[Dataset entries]
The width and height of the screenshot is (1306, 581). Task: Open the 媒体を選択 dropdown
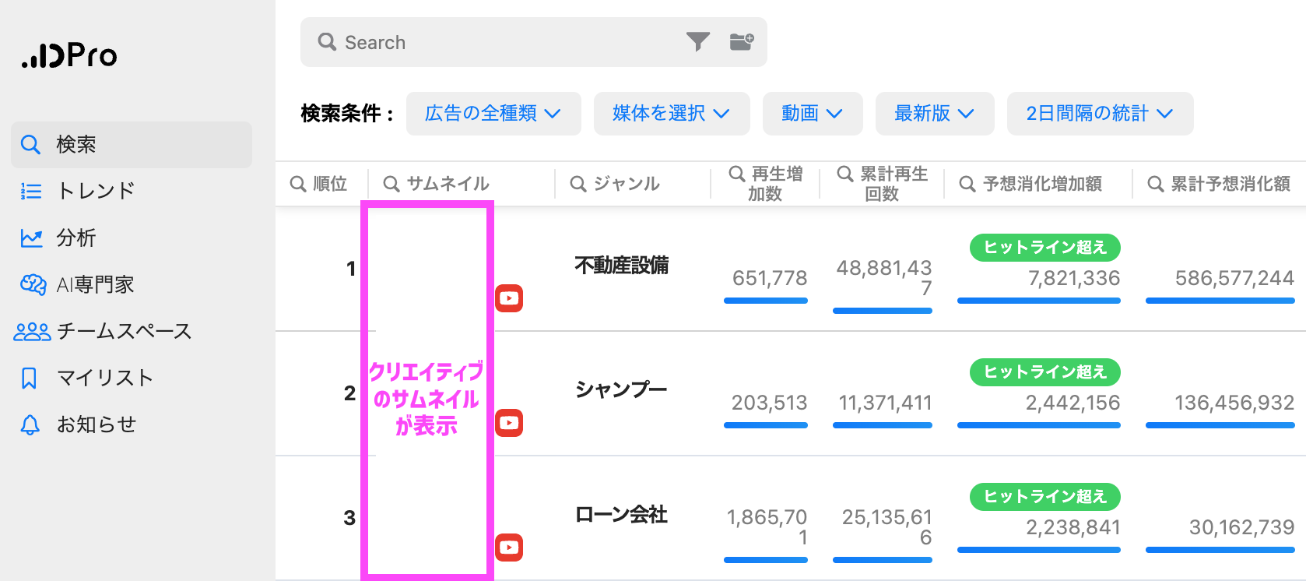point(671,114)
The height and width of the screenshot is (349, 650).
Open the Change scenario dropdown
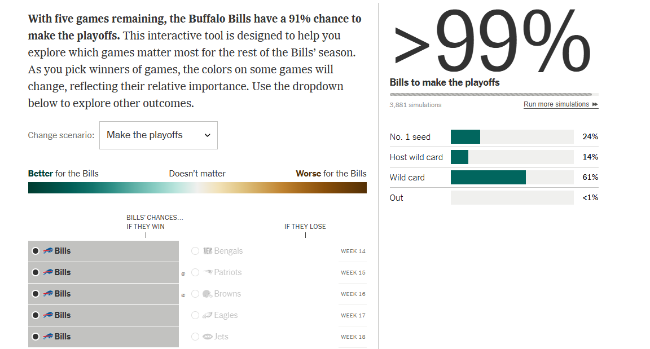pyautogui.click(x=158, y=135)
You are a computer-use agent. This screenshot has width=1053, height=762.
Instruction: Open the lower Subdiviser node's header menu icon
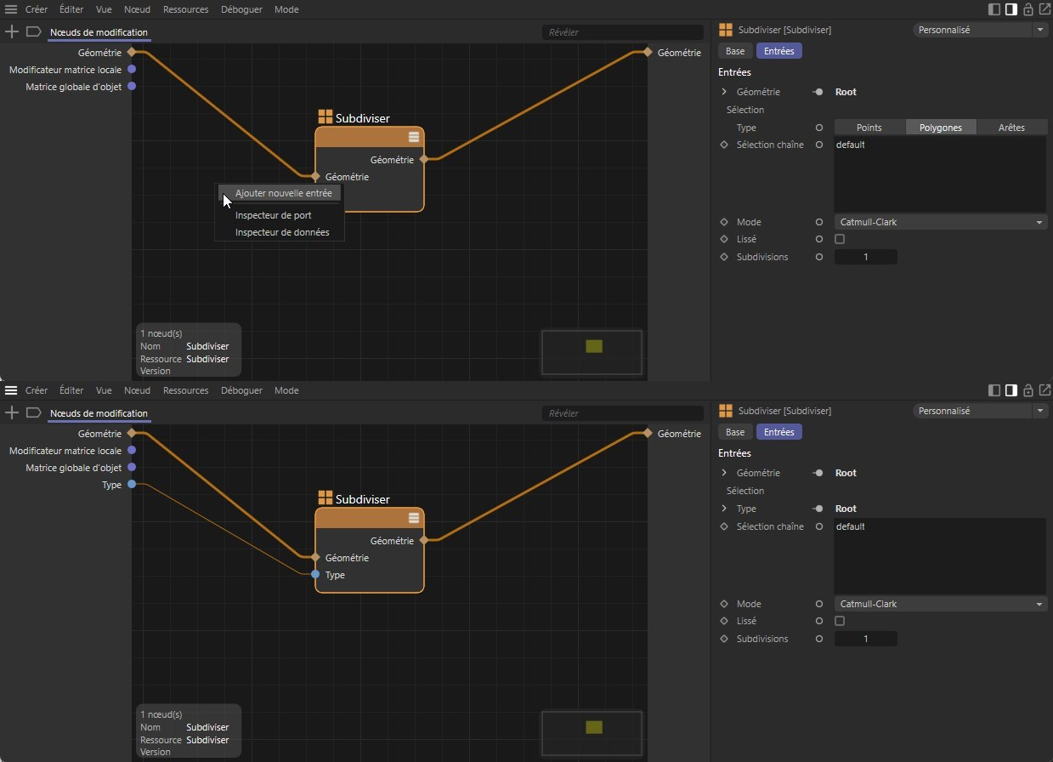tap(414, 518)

■ Exercise details
When you copy the data above, reproduce each line exactly and skip every image.

■ Answer for this exercise
The width and height of the screenshot is (1306, 581). Task: Open the 媒体を選択 dropdown
point(671,114)
The height and width of the screenshot is (349, 650).
Open the Change scenario dropdown
pyautogui.click(x=158, y=135)
You are a computer-use agent. This screenshot has width=1053, height=762.
Instruction: Open the lower Subdiviser node's header menu icon
tap(414, 518)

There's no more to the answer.